▸ **Recorded data**:
= Beginning of Section =
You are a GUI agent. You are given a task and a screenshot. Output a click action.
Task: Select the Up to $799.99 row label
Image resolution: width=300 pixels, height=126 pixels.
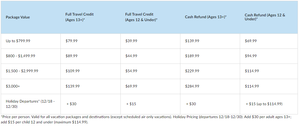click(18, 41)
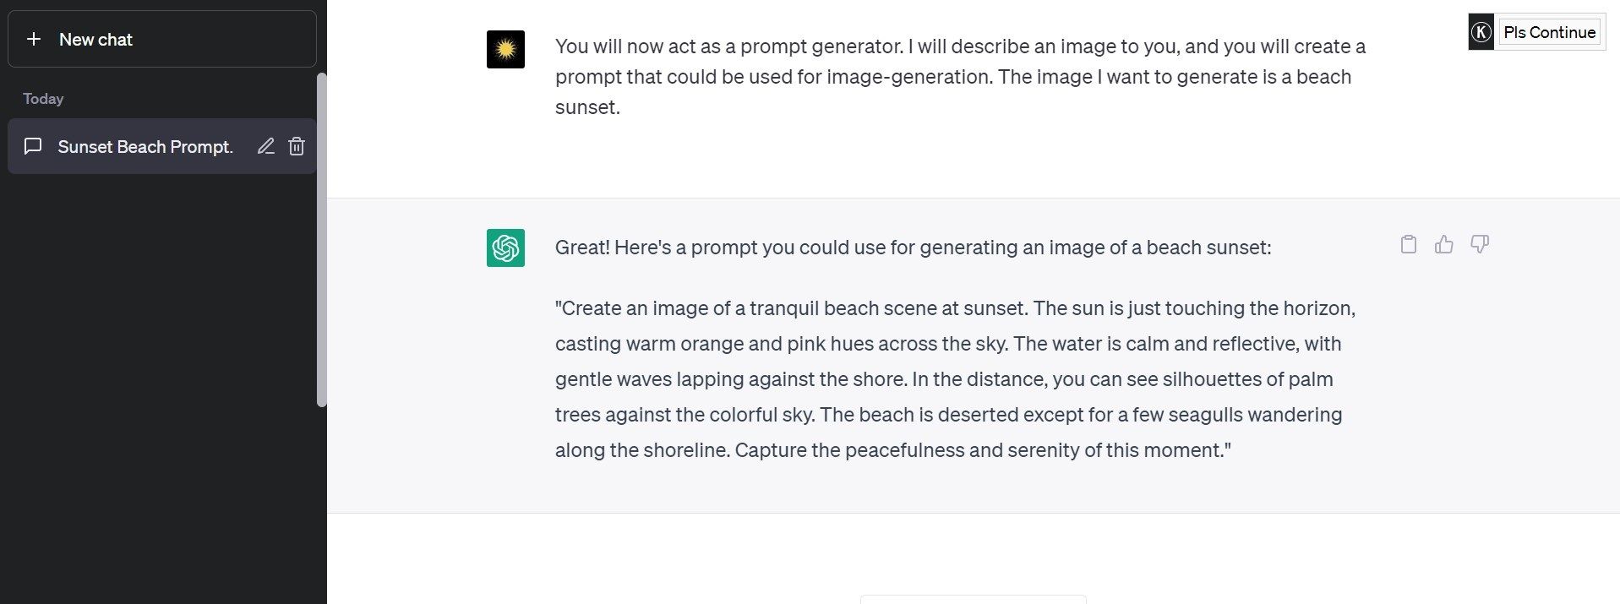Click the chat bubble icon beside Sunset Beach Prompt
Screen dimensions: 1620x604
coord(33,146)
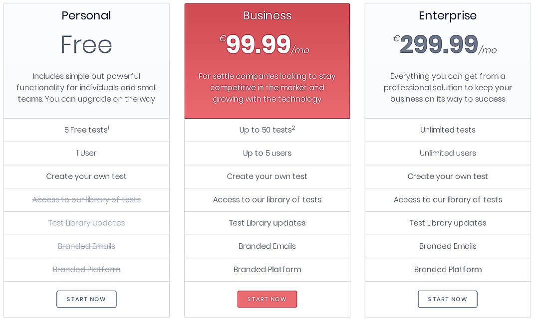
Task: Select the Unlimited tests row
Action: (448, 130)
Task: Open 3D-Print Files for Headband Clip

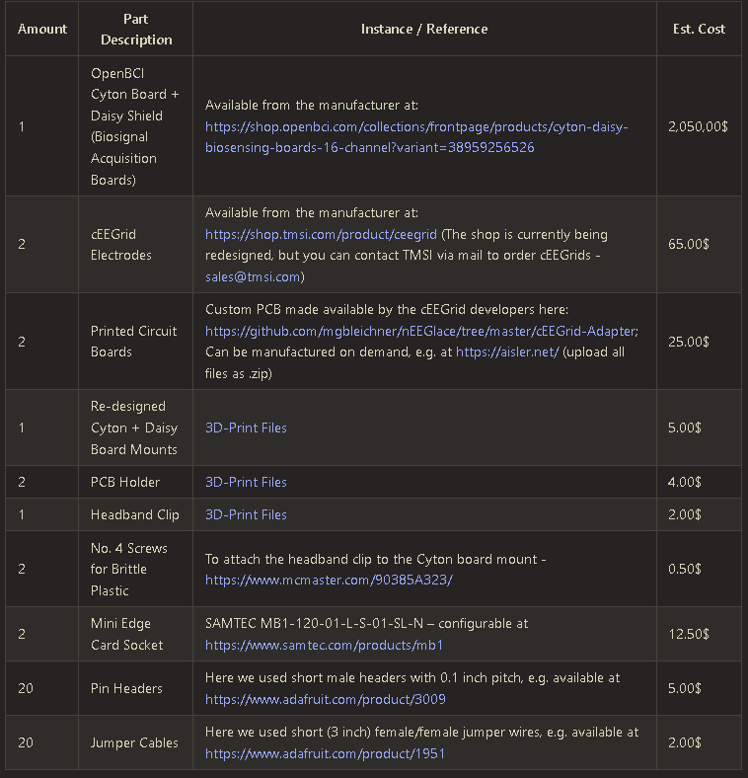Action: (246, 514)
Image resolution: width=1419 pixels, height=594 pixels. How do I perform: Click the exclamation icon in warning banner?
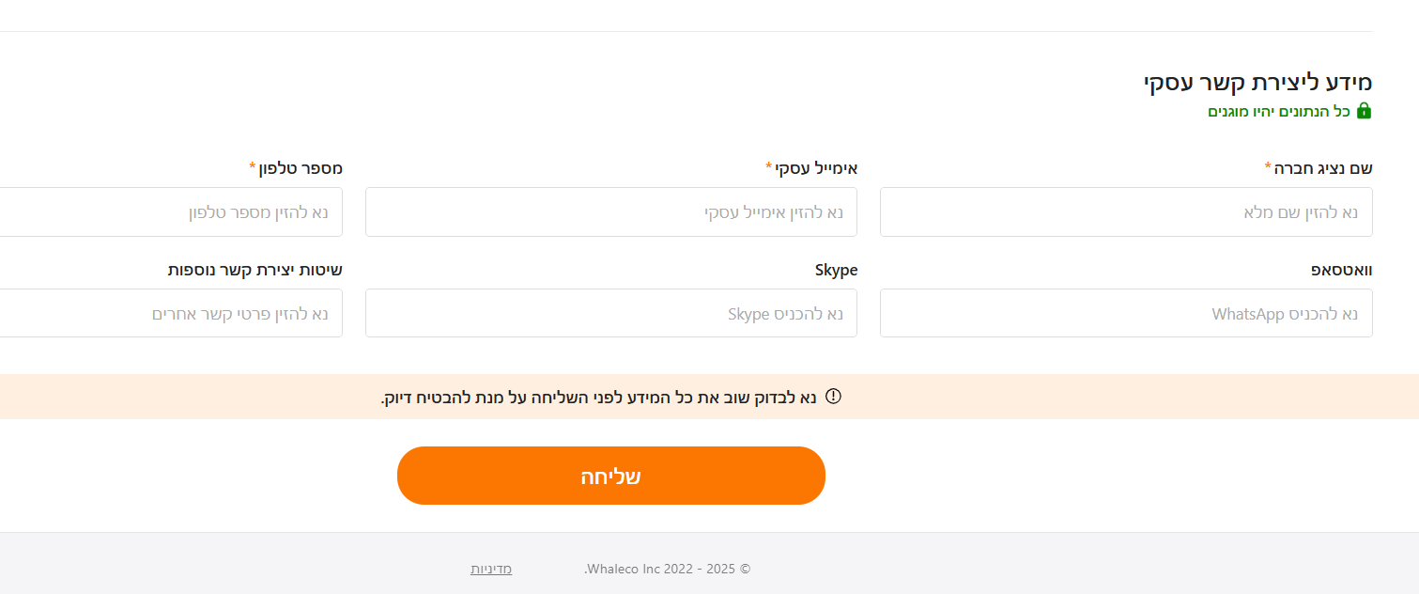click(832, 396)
= End of Section =
= Beginning of Section =
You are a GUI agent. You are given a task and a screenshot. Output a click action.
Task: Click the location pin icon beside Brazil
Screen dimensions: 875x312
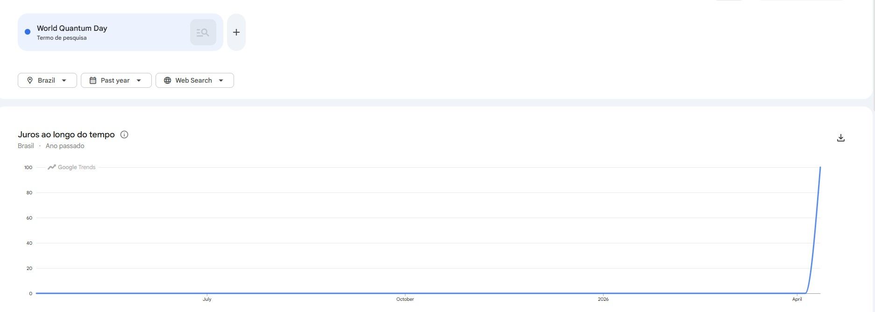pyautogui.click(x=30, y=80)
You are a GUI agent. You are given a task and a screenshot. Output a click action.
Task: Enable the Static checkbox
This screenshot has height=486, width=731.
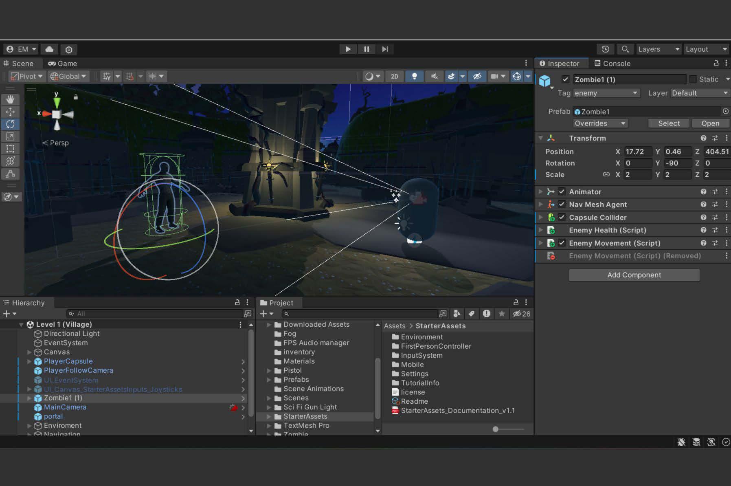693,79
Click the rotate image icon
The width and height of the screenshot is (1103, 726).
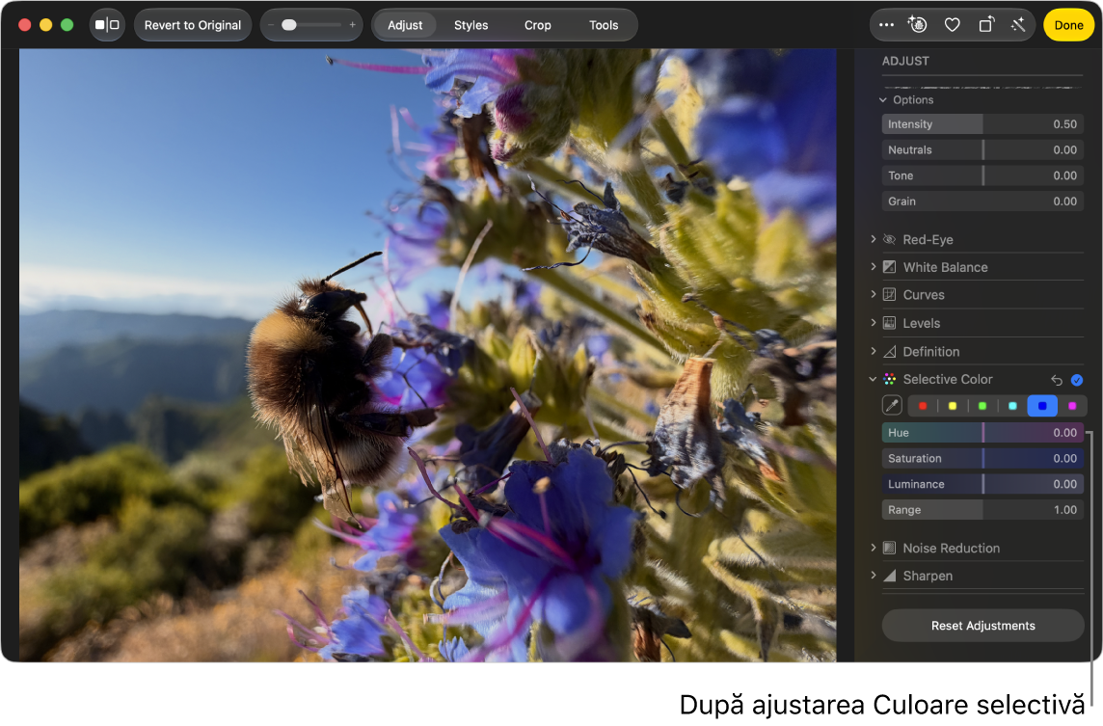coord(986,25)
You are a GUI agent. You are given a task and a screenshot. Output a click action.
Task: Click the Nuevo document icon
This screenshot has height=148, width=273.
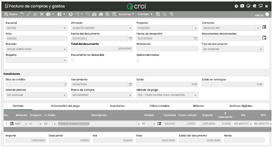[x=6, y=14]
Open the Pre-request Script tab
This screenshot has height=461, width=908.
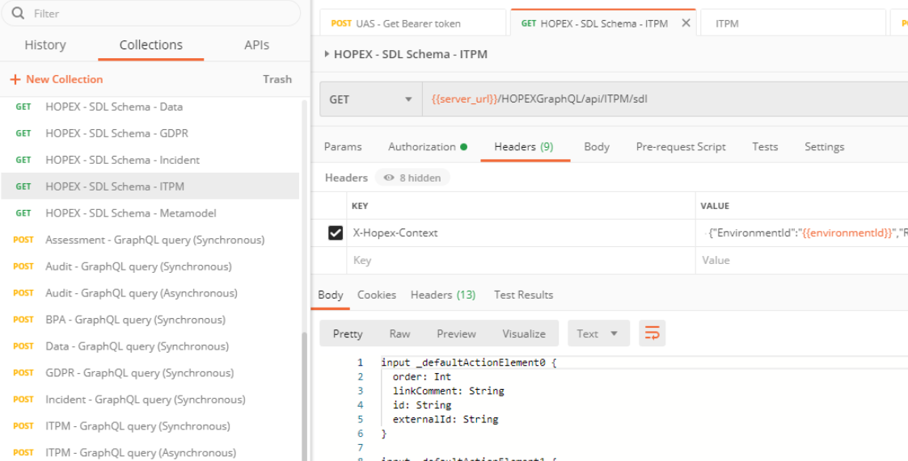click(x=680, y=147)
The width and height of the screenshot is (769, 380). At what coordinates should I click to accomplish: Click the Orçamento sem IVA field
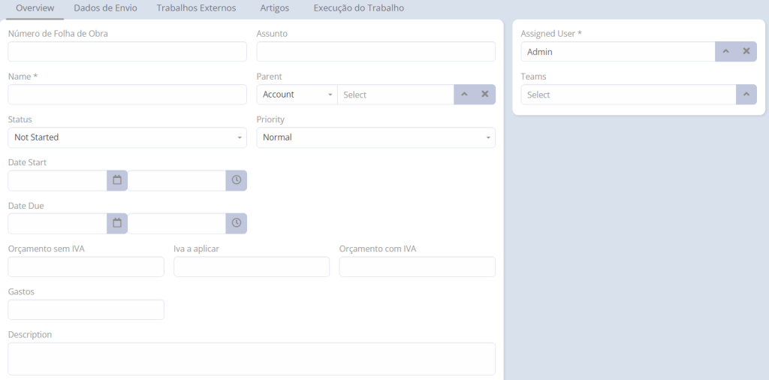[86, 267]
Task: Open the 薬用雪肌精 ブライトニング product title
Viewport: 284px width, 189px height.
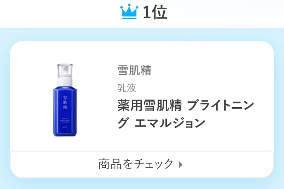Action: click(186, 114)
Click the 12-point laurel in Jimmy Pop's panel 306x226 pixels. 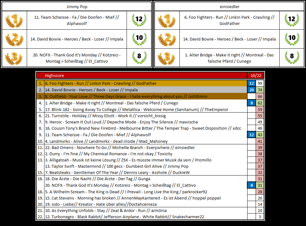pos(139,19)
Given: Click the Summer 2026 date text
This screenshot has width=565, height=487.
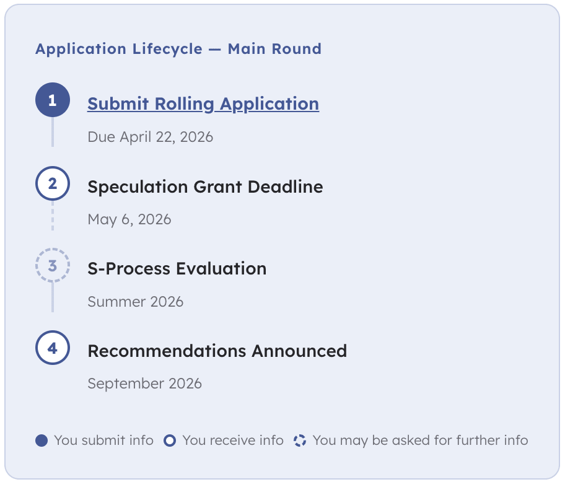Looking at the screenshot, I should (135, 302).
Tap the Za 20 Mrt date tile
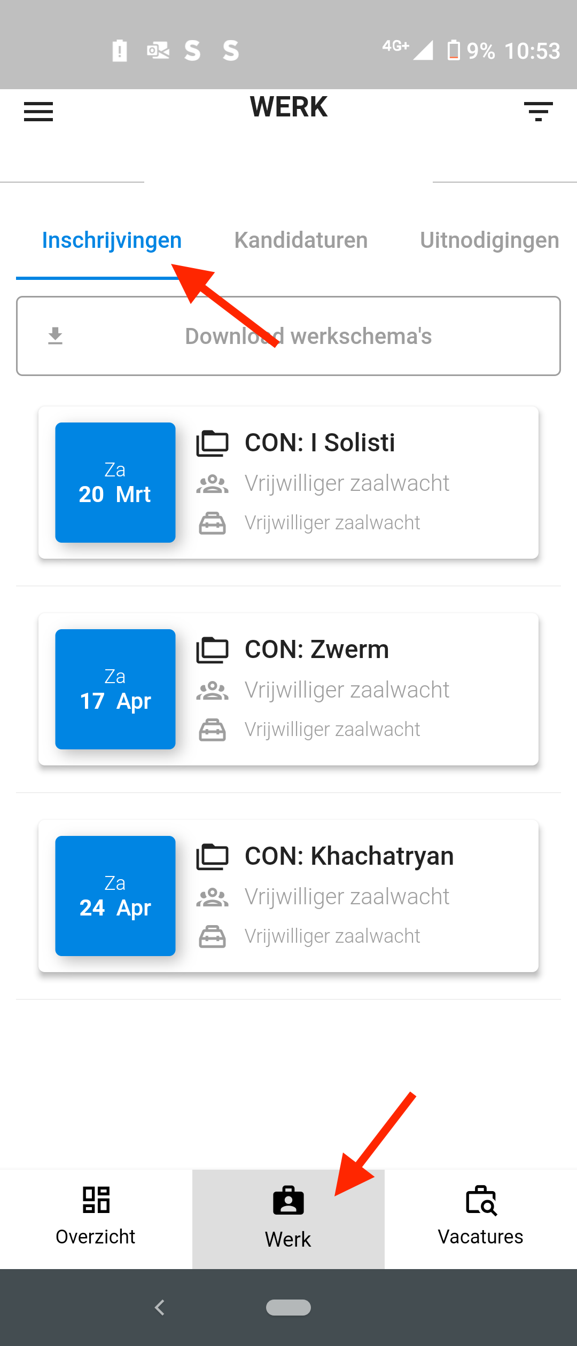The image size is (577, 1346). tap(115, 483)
= End of Section =
= Beginning of Section =
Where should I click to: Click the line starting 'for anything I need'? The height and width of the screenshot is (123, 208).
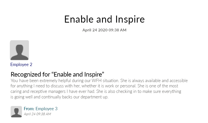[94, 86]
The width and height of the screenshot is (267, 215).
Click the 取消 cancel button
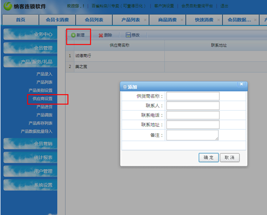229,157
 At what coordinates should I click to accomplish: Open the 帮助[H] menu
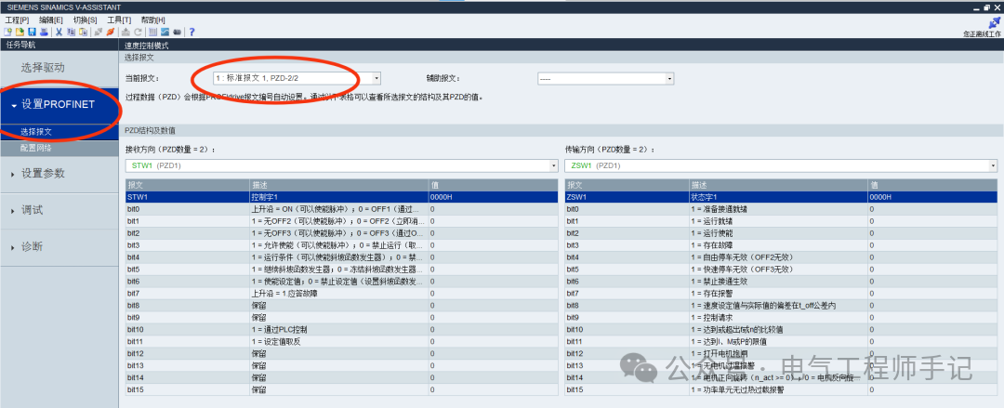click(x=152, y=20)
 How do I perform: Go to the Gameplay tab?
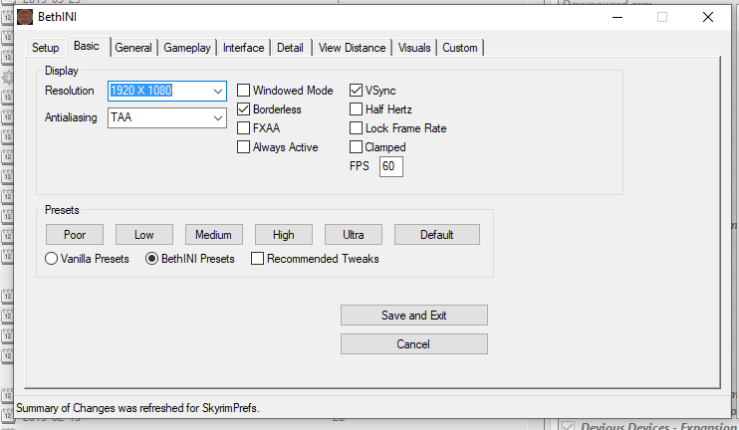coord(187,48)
= End of Section =
▸ **Work to complete**:
From the line holding "The width and height of the screenshot is (1103, 726)." to the line holding "Task: Open the 薬用雪肌精 ブライトニング product title", both included, retype the entries above exactly and drop the pictures.

▸ **Answer box**:
The width and height of the screenshot is (1103, 726).
coord(986,25)
You are a GUI agent. You are given a task and a screenshot. Output a click action.
Task: Click the Nuevo document icon
This screenshot has height=148, width=273.
[x=6, y=14]
Open the Pre-request Script tab
This screenshot has height=461, width=908.
click(x=680, y=147)
The width and height of the screenshot is (769, 380). At what coordinates should I click to accomplish: Click the Orçamento sem IVA field
[86, 267]
Task: Open the 薬用雪肌精 ブライトニング product title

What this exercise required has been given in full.